Input data Block Start
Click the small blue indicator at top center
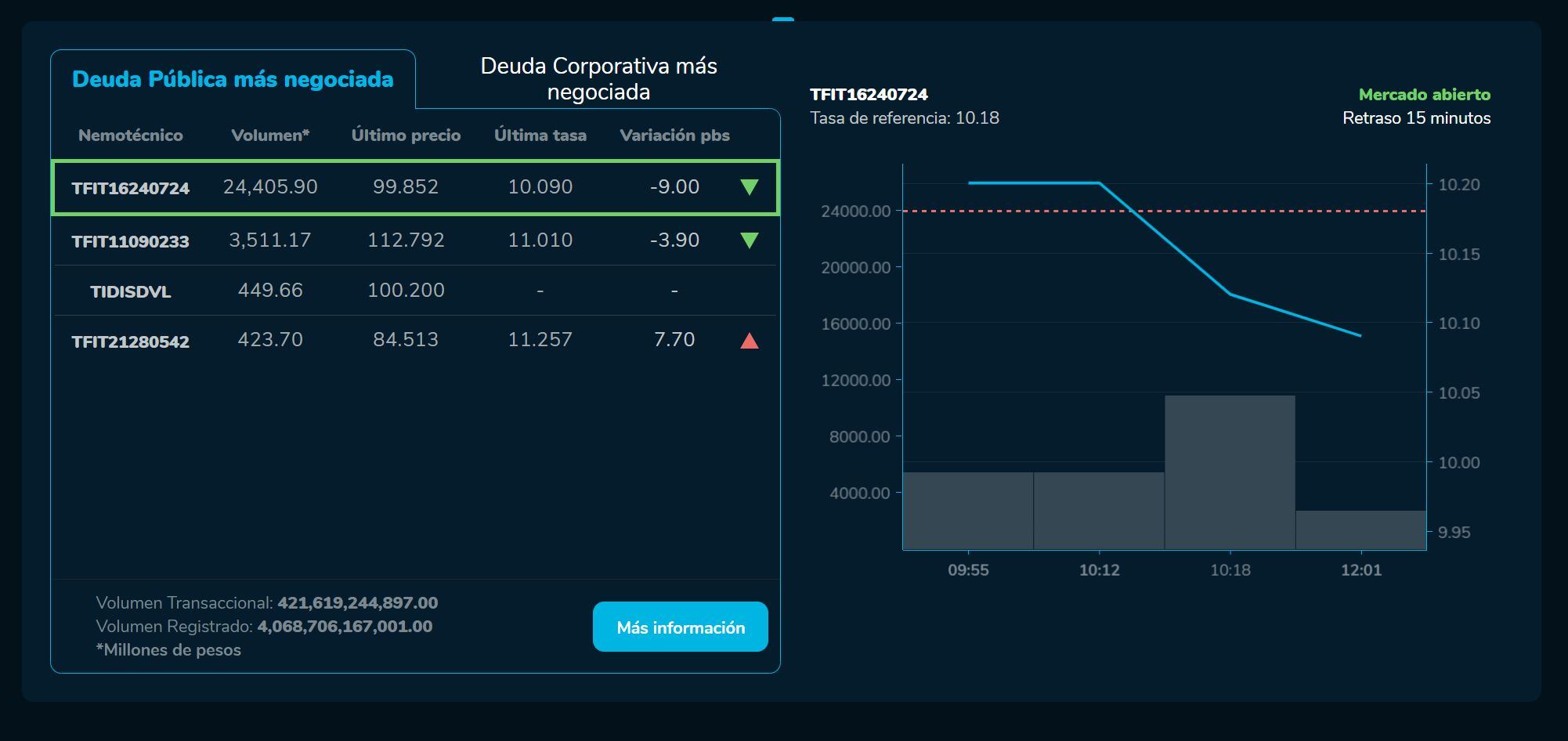The height and width of the screenshot is (741, 1568). [782, 19]
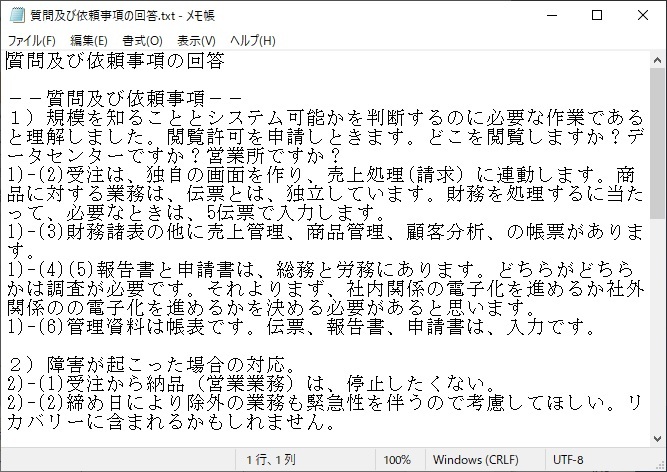Click the vertical scrollbar up arrow
Viewport: 667px width, 472px height.
pyautogui.click(x=657, y=59)
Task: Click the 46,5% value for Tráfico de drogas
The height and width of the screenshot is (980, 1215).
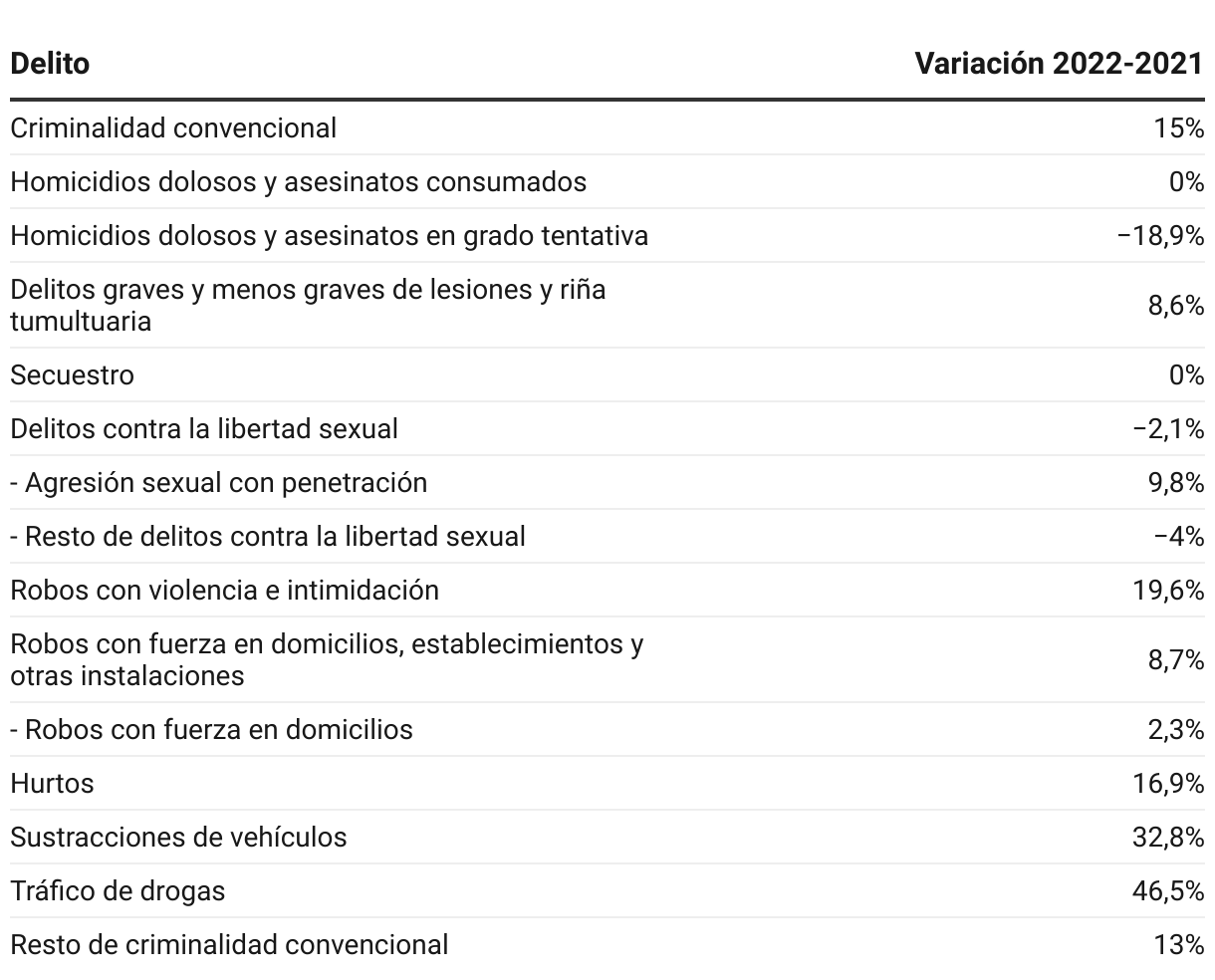Action: pyautogui.click(x=1168, y=890)
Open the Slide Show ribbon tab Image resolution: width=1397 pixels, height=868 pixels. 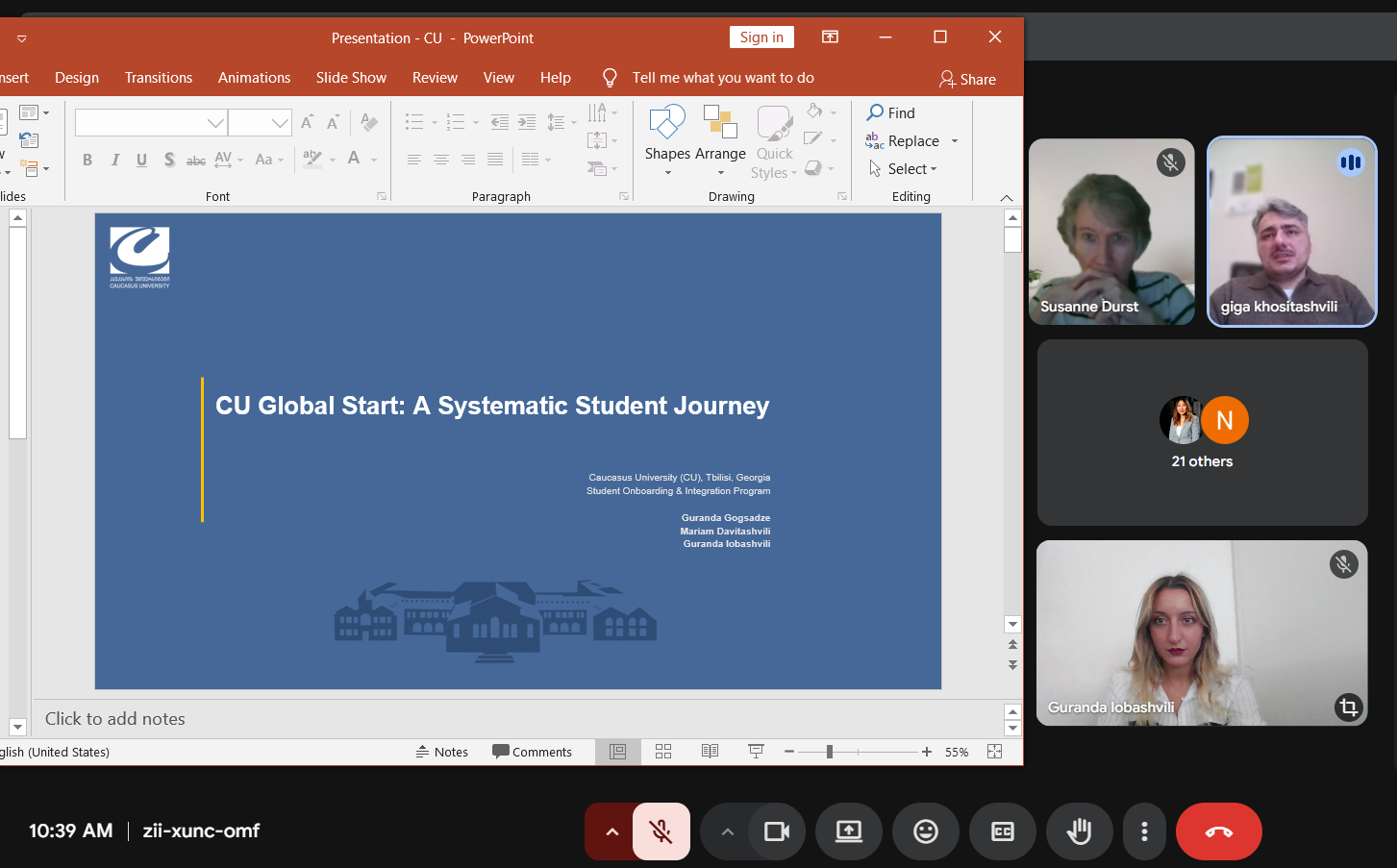coord(351,77)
Input data Block End
| Directions for this task |
The line containing "Task: Click the" marks the end: copy exactly every line from the start of the records up to and including it, leaving out the pictures.

| Answer box |
Click the small blue indicator at top center
The height and width of the screenshot is (741, 1568). [782, 19]
Click the vertical scrollbar up arrow
Viewport: 667px width, 472px height.
pyautogui.click(x=657, y=59)
Task: Click the 46,5% value for Tráfico de drogas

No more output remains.